El silencio en unos segundos deja sentir un silbido agudo y profundo que inunda el paisaje y llega hasta el cielo. Es el viento que acaricia las espinas enormes de los cardones y le pone música al encuentro con los cactus más grandes del continente.

En el Parque Nacional Los Cardones, hay rincones donde el lujo es la simpleza. Tan sólo transitar la recta del Tin Tin, hoy Ruta provincial 33, se imprime la historia en el alma viajera al saber que fue un tramo del antiguo camino del Inca.

Aquí nomás en esta planicie de casi 19 kilómetros se extiende el mayor cardonal y deja admirar al paisaje en su gran extensión protegida.

Hay una senda para caminar y descubrir su significado, acercarse y tenerlos al alcance de las manos.

El cardón, relata la historia en su tamaño, porque crece diez centímetros por año y puede alcanzar los catorce metros de altura y cincuenta centímetros o un metro de ancho. Enorme.

Pero en estas 64.117 hectáreas que protege el Parque, también hay otros ambientes, como el del Valle Encantado que si uno sigue la huella llega a unos aleros con pinturas rupestres.

Es posible conocer un circuito sólo con guías especializados y habilitados, como Ernesto López de Urkupiña Viajes y Turismo ( Cachi ) que en vehículos conduce a lugares casi secretos como el Valle del Tonco, donde el cauce de un río talló a fuerza de viento y tiempo, un cañadón colorado que bajo el cielo turquesa despliega geoformas. Dicen por aquí, que hasta se hallaron huellas de dinosaurios en las cimas de los cerros que acompañan.

Por otra de las rutas internas, de ripio, se llega a un lugar único en el continente que es el Valle Los Colorados, donde un bosque de “Churquis”, una especie nativa protege a los cardones cuando surgen de la tierra.

Burros y guanacos se asoman desde la inmensidad cuando uno emprende una travesía por estos lares.

En el pueblo de Payogasta, donde la mítica Ruta Nacional 40 se inmiscuye en una antigua estancia, la historia del país tiene su anclaje en los muros de “Sala de Payogasta”, que perteneció a Ruiz de Los Llanos, un lugarteniente del general Martín Miguel de Güemes, el Héroe Nacional Gaucho, el cual se recuerda y rinde homenaje cada 17 de junio.

Es la riqueza del suelo y el trabajo de los hombres, quienes invitan a recorrer desde una bodega boutique hasta la producción orgánica de la finca, incluso las artesanías, pero es entre el otoño y el invierno donde el rojo tiñe los cerros.

El pimiento para pimentón, distingue a las familias productoras de la zona, quienes acomodan los pimientos sobre el suelo y los dan vuelta para que el sol los seque y poder llevarlos a un molino donde se muele y elabora el condimento.
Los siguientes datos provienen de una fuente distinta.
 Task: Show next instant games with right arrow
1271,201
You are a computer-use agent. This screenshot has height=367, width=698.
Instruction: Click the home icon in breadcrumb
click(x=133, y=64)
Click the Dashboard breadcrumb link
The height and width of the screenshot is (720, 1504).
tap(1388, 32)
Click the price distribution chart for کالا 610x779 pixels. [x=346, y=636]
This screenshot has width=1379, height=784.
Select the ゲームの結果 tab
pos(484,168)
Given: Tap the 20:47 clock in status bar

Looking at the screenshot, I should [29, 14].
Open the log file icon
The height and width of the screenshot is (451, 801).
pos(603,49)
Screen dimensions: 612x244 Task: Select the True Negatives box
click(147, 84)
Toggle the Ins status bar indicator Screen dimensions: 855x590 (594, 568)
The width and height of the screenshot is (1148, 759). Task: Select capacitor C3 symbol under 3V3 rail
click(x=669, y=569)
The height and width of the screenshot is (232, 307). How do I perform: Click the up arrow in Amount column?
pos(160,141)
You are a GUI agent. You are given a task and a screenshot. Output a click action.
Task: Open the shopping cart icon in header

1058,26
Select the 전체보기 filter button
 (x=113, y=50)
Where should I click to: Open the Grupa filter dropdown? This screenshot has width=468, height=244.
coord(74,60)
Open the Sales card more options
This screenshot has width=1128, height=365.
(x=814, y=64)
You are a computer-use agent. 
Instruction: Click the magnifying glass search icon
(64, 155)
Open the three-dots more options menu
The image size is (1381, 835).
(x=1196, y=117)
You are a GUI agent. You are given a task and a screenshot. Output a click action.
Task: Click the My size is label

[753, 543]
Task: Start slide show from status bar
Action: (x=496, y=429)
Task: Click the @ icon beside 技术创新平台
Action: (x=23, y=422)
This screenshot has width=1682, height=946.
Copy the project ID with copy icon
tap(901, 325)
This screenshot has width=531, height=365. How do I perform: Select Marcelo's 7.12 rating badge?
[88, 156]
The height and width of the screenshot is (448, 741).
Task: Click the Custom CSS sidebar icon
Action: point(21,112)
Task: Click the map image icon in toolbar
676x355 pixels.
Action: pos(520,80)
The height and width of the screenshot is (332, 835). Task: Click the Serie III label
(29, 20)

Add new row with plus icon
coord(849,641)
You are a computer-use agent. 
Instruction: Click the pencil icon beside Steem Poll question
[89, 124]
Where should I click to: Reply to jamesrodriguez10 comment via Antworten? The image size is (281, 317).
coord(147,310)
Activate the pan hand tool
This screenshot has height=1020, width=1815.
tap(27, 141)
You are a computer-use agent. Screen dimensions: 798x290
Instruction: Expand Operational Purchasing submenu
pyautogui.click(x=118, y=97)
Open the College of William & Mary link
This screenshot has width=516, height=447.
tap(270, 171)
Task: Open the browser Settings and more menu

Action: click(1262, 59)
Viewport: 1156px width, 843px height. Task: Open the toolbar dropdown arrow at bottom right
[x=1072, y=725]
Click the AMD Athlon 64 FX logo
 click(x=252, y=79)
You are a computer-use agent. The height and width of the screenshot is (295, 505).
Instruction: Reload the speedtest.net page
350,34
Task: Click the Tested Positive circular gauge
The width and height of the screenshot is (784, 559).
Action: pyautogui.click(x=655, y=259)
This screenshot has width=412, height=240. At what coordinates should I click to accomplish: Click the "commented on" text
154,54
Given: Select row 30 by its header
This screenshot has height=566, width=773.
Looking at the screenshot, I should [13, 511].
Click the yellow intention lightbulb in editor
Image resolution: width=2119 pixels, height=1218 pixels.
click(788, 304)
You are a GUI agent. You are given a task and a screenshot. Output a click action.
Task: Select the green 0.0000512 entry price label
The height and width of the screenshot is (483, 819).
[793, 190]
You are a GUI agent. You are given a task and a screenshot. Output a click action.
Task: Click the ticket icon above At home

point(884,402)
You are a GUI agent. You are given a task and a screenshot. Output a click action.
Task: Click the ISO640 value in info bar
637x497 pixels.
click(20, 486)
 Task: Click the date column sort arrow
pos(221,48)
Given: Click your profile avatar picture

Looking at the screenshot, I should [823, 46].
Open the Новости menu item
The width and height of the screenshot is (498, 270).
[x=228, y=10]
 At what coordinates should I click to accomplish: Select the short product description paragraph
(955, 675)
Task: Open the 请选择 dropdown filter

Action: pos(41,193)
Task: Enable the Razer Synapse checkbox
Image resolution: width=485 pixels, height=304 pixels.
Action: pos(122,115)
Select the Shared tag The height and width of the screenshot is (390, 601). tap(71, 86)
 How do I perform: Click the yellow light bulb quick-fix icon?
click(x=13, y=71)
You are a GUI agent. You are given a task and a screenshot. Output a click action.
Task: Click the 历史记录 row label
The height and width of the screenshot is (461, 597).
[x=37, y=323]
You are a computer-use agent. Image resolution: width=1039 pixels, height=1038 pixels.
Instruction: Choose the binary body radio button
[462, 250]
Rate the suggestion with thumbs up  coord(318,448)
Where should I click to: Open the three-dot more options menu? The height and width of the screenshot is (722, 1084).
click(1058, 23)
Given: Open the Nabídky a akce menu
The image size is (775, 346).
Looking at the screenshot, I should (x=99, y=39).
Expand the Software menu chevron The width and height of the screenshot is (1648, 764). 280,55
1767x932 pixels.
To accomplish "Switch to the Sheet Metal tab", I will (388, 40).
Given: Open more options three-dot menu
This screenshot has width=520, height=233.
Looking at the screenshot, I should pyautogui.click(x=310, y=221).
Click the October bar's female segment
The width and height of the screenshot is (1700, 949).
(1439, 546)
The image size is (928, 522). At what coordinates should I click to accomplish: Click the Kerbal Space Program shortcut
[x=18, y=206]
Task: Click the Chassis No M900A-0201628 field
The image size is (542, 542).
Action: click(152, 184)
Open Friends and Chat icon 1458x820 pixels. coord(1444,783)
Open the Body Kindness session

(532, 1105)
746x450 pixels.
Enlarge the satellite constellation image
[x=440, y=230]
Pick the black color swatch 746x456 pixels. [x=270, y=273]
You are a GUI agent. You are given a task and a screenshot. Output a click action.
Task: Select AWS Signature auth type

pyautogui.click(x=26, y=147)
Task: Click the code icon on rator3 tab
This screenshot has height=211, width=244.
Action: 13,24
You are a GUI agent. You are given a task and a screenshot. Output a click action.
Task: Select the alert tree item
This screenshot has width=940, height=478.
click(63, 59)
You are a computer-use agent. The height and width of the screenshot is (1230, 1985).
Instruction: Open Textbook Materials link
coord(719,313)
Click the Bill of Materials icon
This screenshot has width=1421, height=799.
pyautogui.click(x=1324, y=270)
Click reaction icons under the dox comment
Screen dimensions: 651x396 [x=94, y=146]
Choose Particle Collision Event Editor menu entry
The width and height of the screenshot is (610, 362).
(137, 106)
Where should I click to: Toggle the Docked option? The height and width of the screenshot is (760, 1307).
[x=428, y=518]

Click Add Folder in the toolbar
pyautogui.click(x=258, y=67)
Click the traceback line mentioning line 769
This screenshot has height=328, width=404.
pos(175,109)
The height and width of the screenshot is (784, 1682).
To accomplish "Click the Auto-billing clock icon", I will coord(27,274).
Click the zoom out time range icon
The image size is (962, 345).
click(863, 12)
Cada julio, se hace una pequeña fiesta popular con eje en este producto que, incluso, algunas agencias de viaje le llaman, Pimiento Tour.

Uno de los productores, Naldo Arce, trabaja sólo y muestra a los visitantes como se giran los frutos sobre las piedras del suelo. Saca entre 80 a 90 bolsas de tres kilos cada una.

Muy cerca de esta finca, en el Paraje El Colte, el Camino de los Artesanos, permite descubrir el arte textil. Una de las familias tradicionales es la del “Tero” Guzmán, ya fallecido pero autor de prendas que le llegaron al Papa Juan Pablo II y al Papa Francisco y donde sus hijos y su esposa, continúan con la metié.

Y a menos de dos horas, la misma Ruta 40, lo lleva hasta Cachi, con su plaza llena de encanto en el atardecer cuando se encienden los faroles del pueblo y donde se puede disfrutar de la gastronomía y de locales donde encontrará desde artesanías hasta vinos de altura.

Hacia Cachi Adentro, en La Merced del Alto el arquitecto Mariano Sepúlveda, un emblema de la arquitectura neo colonial del norte argentino, selló con su diseño la comunión con el paisaje.

El paisaje que dibuja el río Calchaquí a sus pies, la gastronomía norteña y los recorridos entre el mayor cardonal del continente colman el alma pero si el tiempo le alcanza, una visita al “Ovni Puerto” le brindará la sorpresa necesaria para creer en otra dimensión.

Este rincón de los Valles Calchaquíes, con la historia, cultura y la riqueza de la gente son parte de una travesía que se convierte en destino hasta en las propias rutas como la 68 que trepa y desciende por la Cuesta del Obispo donde conocerá una biblioteca y un río de nubes que se cuela por el cañadón , y si es entrada la primavera con los cardones en flor, el encanto pleno colmará el viaje por el territorio salteño, en el corazón del norte argentino.